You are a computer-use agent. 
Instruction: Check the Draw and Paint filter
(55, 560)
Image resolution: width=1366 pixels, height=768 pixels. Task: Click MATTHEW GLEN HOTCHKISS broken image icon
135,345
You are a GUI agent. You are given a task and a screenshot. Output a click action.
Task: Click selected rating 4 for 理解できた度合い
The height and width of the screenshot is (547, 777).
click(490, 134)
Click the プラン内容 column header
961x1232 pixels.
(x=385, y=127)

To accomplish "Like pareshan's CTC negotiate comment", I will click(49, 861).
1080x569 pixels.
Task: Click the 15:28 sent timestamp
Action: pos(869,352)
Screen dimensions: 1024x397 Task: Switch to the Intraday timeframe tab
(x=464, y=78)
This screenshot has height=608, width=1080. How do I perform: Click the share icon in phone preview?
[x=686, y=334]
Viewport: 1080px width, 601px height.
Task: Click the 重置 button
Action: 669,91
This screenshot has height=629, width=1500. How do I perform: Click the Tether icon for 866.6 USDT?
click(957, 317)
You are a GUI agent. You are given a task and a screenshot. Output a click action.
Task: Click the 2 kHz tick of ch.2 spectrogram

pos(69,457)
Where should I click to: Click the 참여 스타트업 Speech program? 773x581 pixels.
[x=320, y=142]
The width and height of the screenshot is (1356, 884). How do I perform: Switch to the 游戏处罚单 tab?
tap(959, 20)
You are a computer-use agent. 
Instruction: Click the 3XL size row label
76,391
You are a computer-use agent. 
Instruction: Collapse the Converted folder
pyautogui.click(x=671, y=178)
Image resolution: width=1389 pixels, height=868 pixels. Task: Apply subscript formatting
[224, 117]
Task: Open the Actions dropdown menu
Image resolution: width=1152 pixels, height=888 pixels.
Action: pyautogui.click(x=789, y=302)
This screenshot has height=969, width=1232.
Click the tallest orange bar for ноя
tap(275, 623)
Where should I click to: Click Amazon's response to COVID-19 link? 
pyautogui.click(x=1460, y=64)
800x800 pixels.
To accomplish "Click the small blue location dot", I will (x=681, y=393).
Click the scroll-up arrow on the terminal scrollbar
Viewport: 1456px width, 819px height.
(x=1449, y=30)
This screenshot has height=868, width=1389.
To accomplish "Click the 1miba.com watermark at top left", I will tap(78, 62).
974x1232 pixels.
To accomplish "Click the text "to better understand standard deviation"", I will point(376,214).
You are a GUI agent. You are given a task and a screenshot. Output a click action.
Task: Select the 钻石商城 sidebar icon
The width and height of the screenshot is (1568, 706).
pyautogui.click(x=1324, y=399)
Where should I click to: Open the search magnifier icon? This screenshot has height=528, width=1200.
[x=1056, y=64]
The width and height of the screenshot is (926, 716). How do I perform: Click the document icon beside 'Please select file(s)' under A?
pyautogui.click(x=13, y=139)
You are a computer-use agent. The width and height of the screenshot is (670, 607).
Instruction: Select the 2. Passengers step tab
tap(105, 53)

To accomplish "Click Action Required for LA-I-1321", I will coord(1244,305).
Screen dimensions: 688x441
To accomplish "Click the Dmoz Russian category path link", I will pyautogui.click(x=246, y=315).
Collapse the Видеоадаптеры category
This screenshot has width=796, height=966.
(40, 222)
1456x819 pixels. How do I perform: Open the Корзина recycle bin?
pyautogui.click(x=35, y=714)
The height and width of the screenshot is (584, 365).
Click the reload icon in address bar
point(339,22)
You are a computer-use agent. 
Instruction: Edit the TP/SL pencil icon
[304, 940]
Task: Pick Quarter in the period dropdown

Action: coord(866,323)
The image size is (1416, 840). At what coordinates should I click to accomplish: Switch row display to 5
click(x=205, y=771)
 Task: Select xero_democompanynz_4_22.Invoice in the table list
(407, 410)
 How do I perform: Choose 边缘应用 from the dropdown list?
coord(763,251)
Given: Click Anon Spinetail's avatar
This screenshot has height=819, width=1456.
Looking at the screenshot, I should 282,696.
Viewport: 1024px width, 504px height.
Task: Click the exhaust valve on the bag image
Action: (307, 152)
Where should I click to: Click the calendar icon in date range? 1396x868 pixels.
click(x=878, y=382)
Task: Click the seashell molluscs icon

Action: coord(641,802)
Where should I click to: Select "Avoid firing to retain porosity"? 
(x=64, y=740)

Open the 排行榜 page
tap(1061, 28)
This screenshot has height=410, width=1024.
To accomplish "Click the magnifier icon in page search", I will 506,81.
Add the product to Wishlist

What the exercise asks: List every line above that contains the string "pyautogui".

The answer:
pyautogui.click(x=671, y=178)
Action: pyautogui.click(x=789, y=302)
pyautogui.click(x=1460, y=64)
pyautogui.click(x=1324, y=399)
pyautogui.click(x=13, y=139)
To accomplish "Click the Dmoz Russian category path link", I will pyautogui.click(x=246, y=315).
pyautogui.click(x=35, y=714)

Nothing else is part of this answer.